■ What the task requires
Write the next part of the forum discussion below about scaling armor against physical and elemental damage in a game, picking up after its final post.

As you progress in the game it’s rather simple to keep acquiring Armor and balance it vs an increasing Physical Damage. (Which is actually just an increase in the creatures Strength stat which is then calculated into physical damage).

When it comes to all other forums of damage this is much more problematic. You can only scale down cold damage by a percentage instead of just mitigating the damage by (x) points.

Is there a simple way around this? Is Magic Damage itself (no element) reduced by Armor or in the same fashion?

I would check if there’s a passive template that allows flat absorption, then you can make a 200 level passive and give it to enemies with level of skill == char level condition (this way various pets scale their armor e. g.). The downside is flat absorption works against physical damage as well so you’d have to review armor… Also, it’s interaction with DoT damage is pretty silly, so it necessiates extra tuning.

The somewhat roundabout way is to just flatten the damage scaling. If your skill is doing 10 damage at level 1 and 1000 damage at level 100 because there’s 80% resistance then you can just rescale damage to 10 at level 1 and 200 at level 100, and removed all sources of resistance.

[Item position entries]
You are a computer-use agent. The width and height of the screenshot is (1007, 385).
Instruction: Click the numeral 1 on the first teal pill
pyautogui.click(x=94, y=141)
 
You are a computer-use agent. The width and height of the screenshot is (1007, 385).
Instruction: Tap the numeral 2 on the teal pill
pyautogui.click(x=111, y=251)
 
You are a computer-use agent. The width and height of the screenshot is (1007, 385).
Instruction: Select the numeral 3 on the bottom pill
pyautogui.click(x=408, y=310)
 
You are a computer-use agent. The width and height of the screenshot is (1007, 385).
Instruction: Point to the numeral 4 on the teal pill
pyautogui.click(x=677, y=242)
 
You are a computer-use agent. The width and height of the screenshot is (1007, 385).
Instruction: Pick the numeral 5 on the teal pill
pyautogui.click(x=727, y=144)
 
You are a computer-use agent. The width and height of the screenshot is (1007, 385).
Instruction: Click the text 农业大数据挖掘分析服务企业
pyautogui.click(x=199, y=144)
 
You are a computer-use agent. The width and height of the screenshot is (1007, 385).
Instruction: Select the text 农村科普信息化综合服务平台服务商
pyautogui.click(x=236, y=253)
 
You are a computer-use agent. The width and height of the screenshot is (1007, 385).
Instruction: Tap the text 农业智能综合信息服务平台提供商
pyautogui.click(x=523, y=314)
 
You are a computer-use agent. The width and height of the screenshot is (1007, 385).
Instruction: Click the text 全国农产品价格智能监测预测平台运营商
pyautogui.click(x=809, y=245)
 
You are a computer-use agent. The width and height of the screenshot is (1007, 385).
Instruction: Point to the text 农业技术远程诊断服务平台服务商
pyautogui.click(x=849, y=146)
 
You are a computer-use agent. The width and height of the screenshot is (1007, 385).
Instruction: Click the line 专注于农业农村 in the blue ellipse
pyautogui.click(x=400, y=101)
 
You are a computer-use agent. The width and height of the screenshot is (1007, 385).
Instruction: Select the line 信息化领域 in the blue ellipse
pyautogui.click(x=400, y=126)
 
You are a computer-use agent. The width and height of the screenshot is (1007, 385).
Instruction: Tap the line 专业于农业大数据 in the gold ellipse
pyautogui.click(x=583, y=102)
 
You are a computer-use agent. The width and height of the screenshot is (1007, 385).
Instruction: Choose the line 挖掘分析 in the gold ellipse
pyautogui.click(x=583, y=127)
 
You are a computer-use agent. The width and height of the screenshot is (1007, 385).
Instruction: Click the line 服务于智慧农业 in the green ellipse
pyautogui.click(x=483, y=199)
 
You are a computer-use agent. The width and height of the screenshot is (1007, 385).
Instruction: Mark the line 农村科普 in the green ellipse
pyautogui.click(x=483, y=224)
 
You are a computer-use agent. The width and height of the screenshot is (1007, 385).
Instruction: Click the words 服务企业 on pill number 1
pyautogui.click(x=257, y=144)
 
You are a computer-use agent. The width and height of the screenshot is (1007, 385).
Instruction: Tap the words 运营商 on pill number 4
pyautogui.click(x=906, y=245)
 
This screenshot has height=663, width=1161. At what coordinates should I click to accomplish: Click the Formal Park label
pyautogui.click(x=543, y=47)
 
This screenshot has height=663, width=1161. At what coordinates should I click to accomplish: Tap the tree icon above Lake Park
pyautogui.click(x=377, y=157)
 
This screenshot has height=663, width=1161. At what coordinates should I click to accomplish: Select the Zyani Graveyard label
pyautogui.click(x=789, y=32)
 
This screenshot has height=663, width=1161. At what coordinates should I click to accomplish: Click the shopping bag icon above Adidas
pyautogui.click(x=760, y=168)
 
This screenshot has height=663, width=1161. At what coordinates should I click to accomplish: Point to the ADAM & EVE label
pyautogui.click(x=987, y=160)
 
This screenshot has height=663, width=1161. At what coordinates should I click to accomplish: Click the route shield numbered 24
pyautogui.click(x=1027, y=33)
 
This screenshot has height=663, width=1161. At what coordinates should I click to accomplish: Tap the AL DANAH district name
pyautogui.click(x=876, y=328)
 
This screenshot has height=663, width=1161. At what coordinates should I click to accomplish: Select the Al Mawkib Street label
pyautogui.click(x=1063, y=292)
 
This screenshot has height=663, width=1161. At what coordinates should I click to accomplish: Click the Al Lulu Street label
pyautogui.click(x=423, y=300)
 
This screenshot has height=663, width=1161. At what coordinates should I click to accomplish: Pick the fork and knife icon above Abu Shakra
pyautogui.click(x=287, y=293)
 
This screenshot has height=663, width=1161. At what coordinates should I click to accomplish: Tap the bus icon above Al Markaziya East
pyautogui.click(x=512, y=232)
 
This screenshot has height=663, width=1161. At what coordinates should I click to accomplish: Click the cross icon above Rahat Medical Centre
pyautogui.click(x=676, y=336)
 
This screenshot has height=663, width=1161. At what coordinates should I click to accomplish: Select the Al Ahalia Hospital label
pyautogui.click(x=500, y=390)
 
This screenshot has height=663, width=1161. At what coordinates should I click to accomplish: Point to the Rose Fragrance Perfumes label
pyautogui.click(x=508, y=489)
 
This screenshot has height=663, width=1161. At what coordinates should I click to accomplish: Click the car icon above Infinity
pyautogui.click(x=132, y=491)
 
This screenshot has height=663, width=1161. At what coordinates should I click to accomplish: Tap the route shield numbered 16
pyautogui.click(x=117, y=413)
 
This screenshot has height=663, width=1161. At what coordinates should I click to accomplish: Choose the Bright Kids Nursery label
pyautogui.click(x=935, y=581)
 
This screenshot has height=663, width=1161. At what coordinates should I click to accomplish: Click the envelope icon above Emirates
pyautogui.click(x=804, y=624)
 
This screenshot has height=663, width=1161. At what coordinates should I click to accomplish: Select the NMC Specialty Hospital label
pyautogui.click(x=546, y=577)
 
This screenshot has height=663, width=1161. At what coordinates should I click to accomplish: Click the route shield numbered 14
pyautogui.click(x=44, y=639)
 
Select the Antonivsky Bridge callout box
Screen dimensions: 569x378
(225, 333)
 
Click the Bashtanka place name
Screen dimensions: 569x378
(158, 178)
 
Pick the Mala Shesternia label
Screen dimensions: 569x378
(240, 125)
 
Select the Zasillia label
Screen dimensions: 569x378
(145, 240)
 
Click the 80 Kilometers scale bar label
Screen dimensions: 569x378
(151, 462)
--
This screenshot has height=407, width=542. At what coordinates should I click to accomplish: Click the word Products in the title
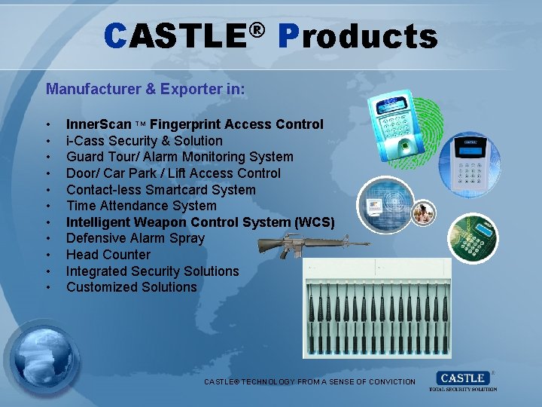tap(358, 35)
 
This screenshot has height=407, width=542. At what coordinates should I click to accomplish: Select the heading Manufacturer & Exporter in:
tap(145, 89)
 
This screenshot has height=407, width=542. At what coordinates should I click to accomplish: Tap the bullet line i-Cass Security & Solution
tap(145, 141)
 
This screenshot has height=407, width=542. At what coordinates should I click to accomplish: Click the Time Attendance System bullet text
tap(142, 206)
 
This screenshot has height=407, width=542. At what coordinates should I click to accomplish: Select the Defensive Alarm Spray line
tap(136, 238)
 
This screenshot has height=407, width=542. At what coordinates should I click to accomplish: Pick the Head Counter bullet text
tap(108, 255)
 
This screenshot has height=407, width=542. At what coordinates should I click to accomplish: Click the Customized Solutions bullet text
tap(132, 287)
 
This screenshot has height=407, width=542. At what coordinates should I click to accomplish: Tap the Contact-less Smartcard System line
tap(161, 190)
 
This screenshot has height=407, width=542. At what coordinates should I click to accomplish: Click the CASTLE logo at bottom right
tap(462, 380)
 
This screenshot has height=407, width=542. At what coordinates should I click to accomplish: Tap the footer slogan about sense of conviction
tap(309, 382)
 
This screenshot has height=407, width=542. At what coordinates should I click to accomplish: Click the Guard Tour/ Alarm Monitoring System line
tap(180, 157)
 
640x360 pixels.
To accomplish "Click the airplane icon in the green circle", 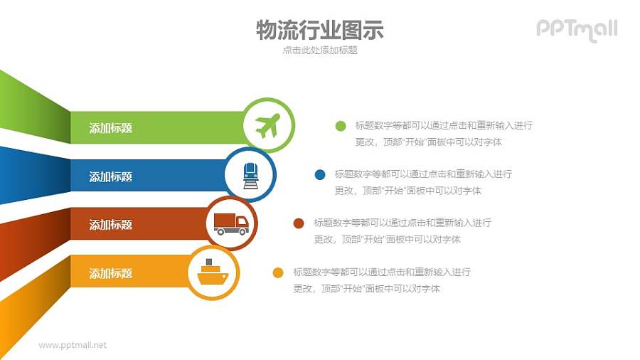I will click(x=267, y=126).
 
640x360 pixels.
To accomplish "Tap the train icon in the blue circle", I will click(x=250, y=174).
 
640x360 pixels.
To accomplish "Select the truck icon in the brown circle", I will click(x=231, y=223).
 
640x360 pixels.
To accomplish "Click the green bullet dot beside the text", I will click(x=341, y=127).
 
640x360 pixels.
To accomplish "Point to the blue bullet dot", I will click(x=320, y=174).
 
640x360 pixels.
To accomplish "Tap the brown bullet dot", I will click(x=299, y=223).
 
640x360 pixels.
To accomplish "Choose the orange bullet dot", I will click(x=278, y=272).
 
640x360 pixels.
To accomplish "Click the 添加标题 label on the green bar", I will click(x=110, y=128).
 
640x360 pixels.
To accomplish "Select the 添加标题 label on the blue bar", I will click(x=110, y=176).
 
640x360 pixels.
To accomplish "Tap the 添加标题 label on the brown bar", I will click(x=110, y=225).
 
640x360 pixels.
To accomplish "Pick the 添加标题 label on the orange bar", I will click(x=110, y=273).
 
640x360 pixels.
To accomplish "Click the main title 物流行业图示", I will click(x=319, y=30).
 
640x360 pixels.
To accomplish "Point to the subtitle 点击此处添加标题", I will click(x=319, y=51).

■ Output below
I’m puzzled why you want to achieve something like that. Part of ARPG’s fun is the feel of scaling up.

Thank you. Those are some decent suggestions, but probably not a full resolution.

The Mod relies on static stats instead of scaling mobs. That way you do feel true progression in getting more powerful as you overcome each area. It also prevents weaker builds from becoming obsolete as you could simply level a little slower or play less optimally, while maintaining the build you want. It also corrects for 1 shot meta and builds that simply can’t perform. It also balances range vs melee and eliminates issues that multipliers create.

It appears Grim Dawn attempts to cover this up by a large variety of damage types. That way in the normal game it’s impossible to just max out every resist. However, imagine how that scaling breaks if you made the original game 10x’s larger. All the percentage based resists would just cap out or they would simply be unavailable.

A proper 1:1 scaling allows for infinite growth. I can create a creature with 29,000 Strength and give the player 24,000 Armor to mitigate it.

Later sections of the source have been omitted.